From 1921 to 1922 he studied in London at the London School of Economics. In 1922 he was appointed as Director of the provincial labour department in Milan, then as Professor in Political economy first in Perugia, and later in Cagliari, Sardinia. In Turin he had met Antonio Gramsci (the most important leader of Italian Communist Party). They became close friends, partly due to their shared ideological views—Sraffa was at this time a radical Marxist. He also was already in contact with Filippo Turati, perhaps the most important leader of Italian Socialist Party, whom he allegedly met and frequently visited in Rapallo, where his family had a holiday villa.

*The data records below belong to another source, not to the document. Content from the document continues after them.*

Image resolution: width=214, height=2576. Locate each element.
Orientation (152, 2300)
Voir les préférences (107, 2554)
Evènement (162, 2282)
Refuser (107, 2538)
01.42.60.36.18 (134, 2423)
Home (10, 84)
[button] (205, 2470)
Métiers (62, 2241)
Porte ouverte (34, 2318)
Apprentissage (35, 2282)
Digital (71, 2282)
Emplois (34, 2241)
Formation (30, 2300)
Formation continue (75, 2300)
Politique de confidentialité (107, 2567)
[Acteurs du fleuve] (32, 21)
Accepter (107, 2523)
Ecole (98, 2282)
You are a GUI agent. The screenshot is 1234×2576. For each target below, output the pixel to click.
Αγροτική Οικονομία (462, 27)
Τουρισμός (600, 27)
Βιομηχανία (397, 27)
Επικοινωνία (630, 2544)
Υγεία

In 1925 he wrote about returns to scale and perfect competition, underlining some doubtful points of Alfred Marshall's theory of the firm. This work was completed in an article he published the following year.
In 1927, his as yet undiscussed theory of value, but also his risky political ideas and his compromising friendship with Gramsci (who had already been imprisoned by the fascists —notably, Sraffa had brought him the materials, literally pens and paper, with which Gramsci would write his Prison Notebooks), brought John Maynard Keynes to prudentially invite Sraffa to the University of Cambridge, where he was initially assigned a lectureship. After a few years, Keynes created ex novo for him the charge of Marshall Librarian. Sraffa joined the so-called "cafeteria group", together with Frank P. Ramsey and Ludwig Wittgenstein, a sort of informal club that discussed Keynes's theory of probability and Friedrich Hayek's theory on business cycles.
John Eatwell wrote of Sraffa's work on Ricardo
Economists disagree on whether Sraffa's work refutes neoclassical economics. Many post-Keynesian economists use Sraffa's critique as justification for abandoning neoclassical analysis and exploring other models of economic behavior. Others see his work as compatible with neoclassical economics, as developed in modern general equilibrium models. Nonetheless, Sraffa's work, particularly his interpretation of Ricardo and his Production of Commodities by Means of Commodities, is seen as the starting point of the Neo-Ricardian school in the 1960s.
Norman Malcolm famously credits Sraffa with providing Ludwig Wittgenstein with the conceptual break that founded the Philosophical Investigations, by means of a rude gesture on Sraffa's part:
Wittgenstein was insisting that a proposition and that which it describes must have the same 'logical form', the same 'logical multiplicity', Sraffa made a gesture, familiar to Neapolitans as meaning something like disgust or contempt, of brushing the underneath of his chin with an outward sweep of the finger-tips of one hand. And he asked: 'What is the logical form of that?'
Sraffa was described as a very intelligent man, with a proverbial shyness and a real devotion for study and books. His famous library contained more than 8,000 volumes, now partly in the Trinity College Library. A popular anecdote claims that Sraffa made successful long-term investments in Japanese government bonds that he bought the day after the nuclear bombing on Hiroshima and Nagasaki.
In 1972 he was awarded an honorary doctorate by Paris's university (Sorbonne), and in 1976 he received another one from Madrid's Complutense university.